> WHAT YOU NEED TO DO: Include no pictures. Output exactly the lines from the one that contains "Click the retweet count 18" through the final line of the entries.

(Excerpts from a dataset)
_ _ _ _

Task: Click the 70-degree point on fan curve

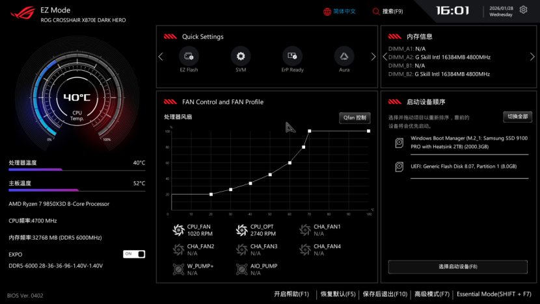Action: coord(309,131)
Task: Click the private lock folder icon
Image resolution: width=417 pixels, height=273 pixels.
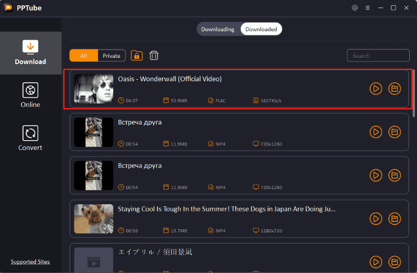Action: coord(137,56)
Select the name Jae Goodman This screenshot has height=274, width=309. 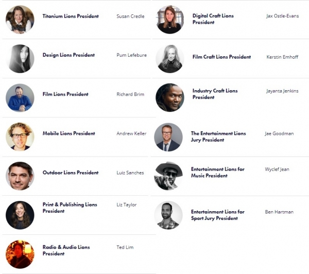click(279, 133)
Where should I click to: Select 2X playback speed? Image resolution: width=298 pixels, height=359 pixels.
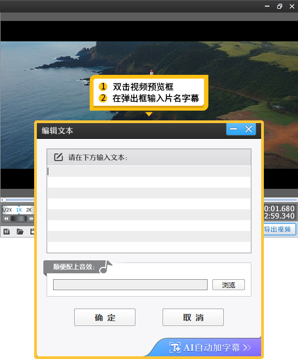[29, 210]
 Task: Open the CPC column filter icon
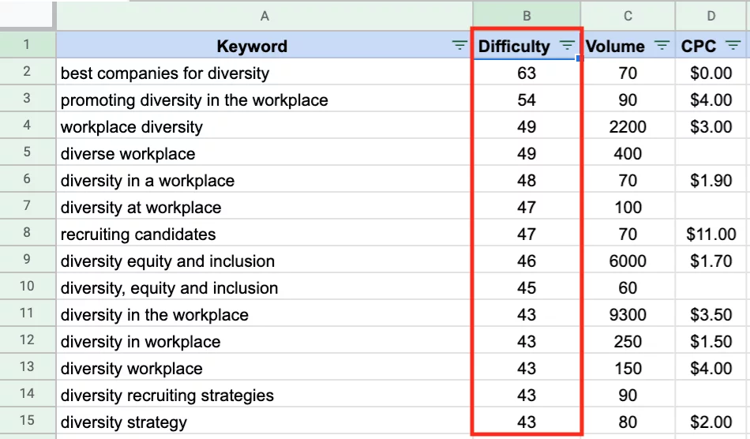click(x=732, y=46)
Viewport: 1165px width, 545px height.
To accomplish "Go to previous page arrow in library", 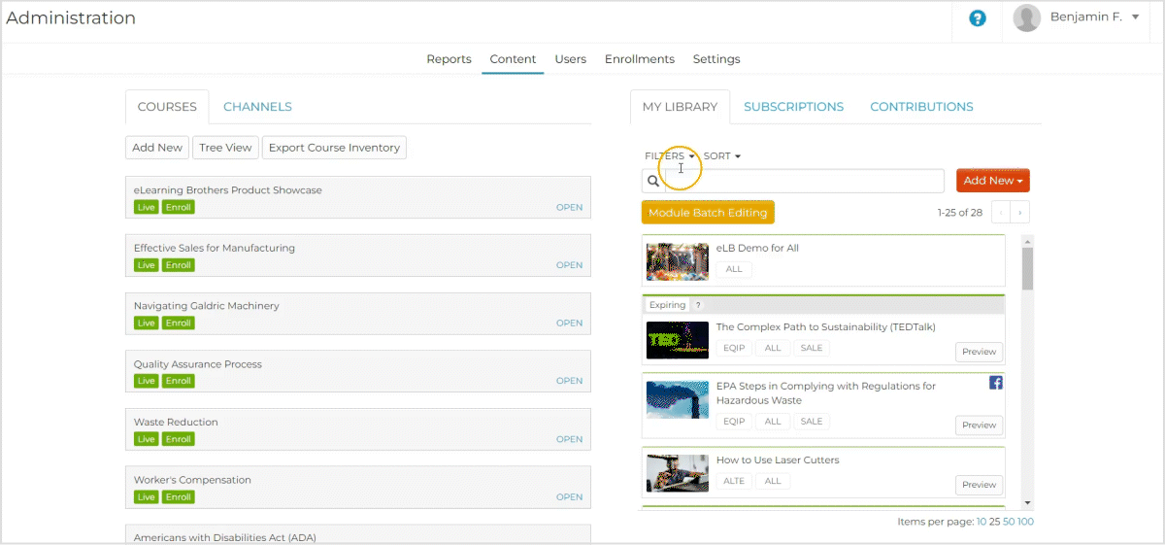I will click(x=1001, y=212).
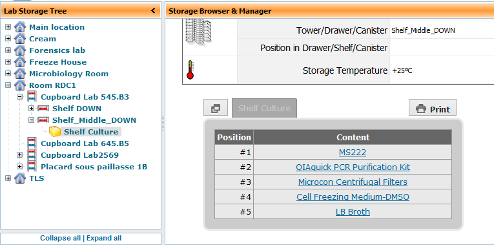The height and width of the screenshot is (245, 494).
Task: Click the shelf icon beside Shelf DOWN
Action: click(43, 109)
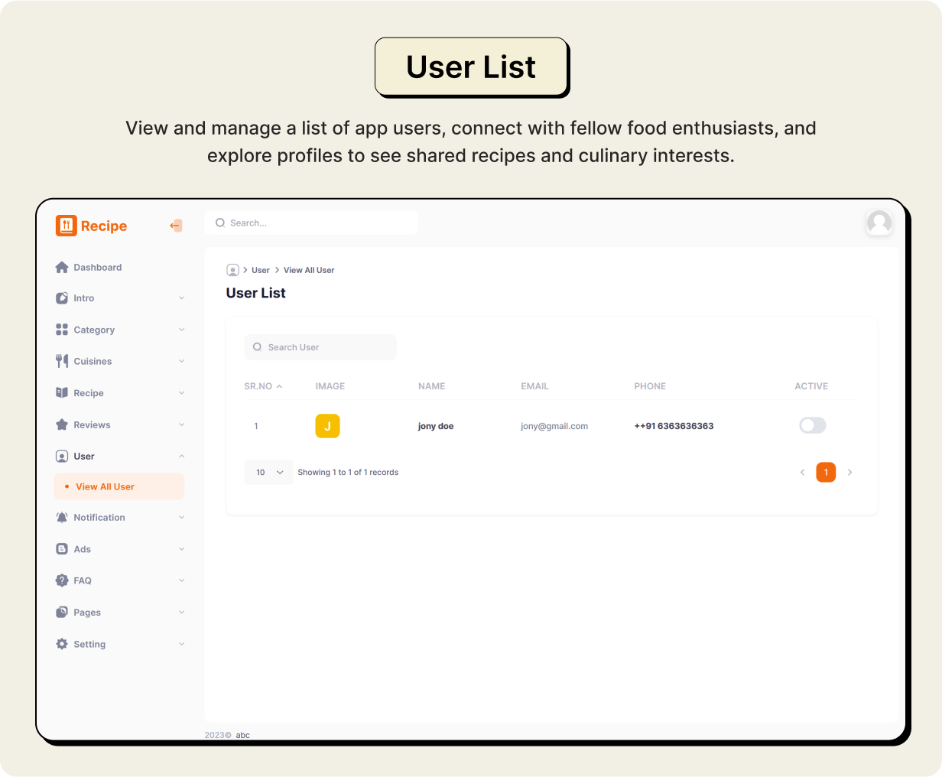Select View All User submenu item

(x=105, y=486)
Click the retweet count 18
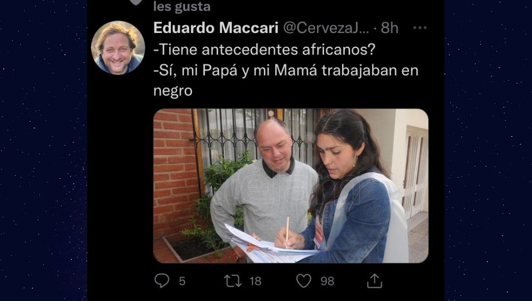The width and height of the screenshot is (532, 301). click(x=255, y=281)
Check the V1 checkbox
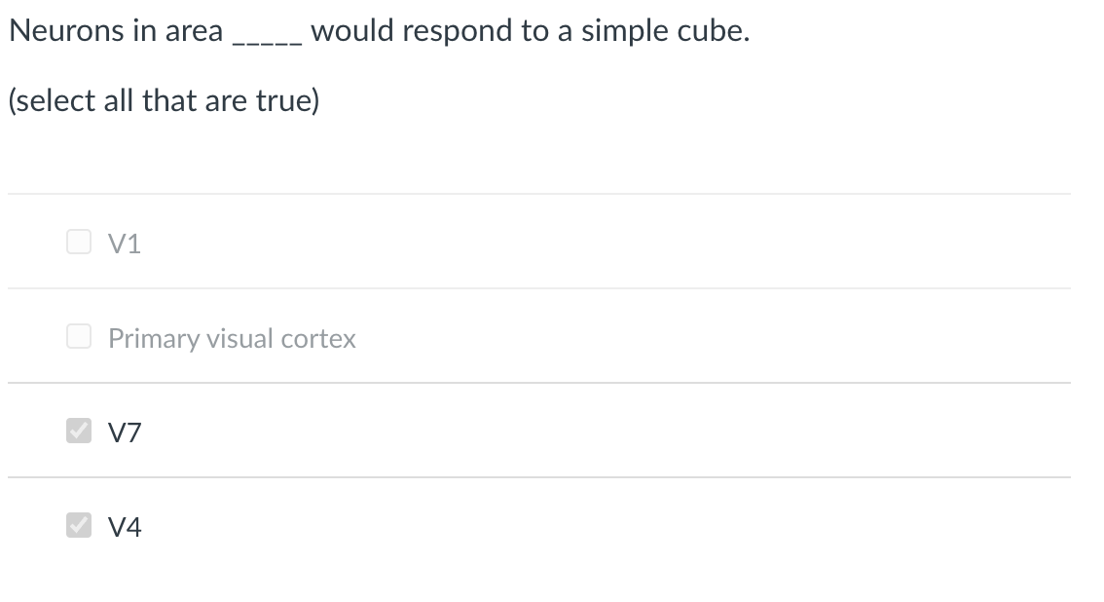1104x602 pixels. pyautogui.click(x=79, y=242)
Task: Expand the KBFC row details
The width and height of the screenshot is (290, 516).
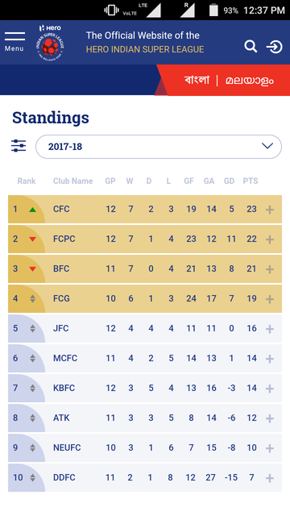Action: point(270,389)
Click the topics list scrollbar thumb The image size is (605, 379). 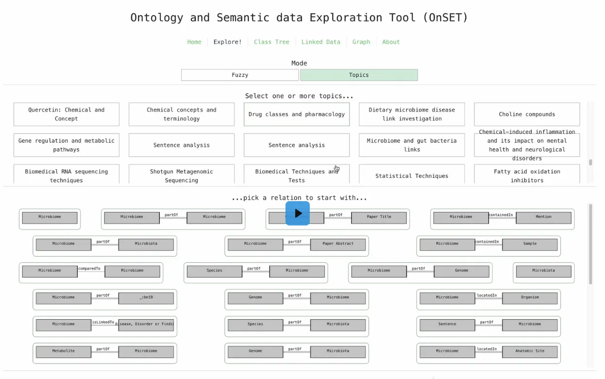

_ _ _ _

> TASK OUTPUT:
Click the retweet count 18
The width and height of the screenshot is (532, 301). click(x=255, y=281)
Check the V1 checkbox
1104x602 pixels. pyautogui.click(x=79, y=242)
Task: Expand the KBFC row details
The width and height of the screenshot is (290, 516).
Action: point(270,389)
Click the topics list scrollbar thumb The image size is (605, 379). 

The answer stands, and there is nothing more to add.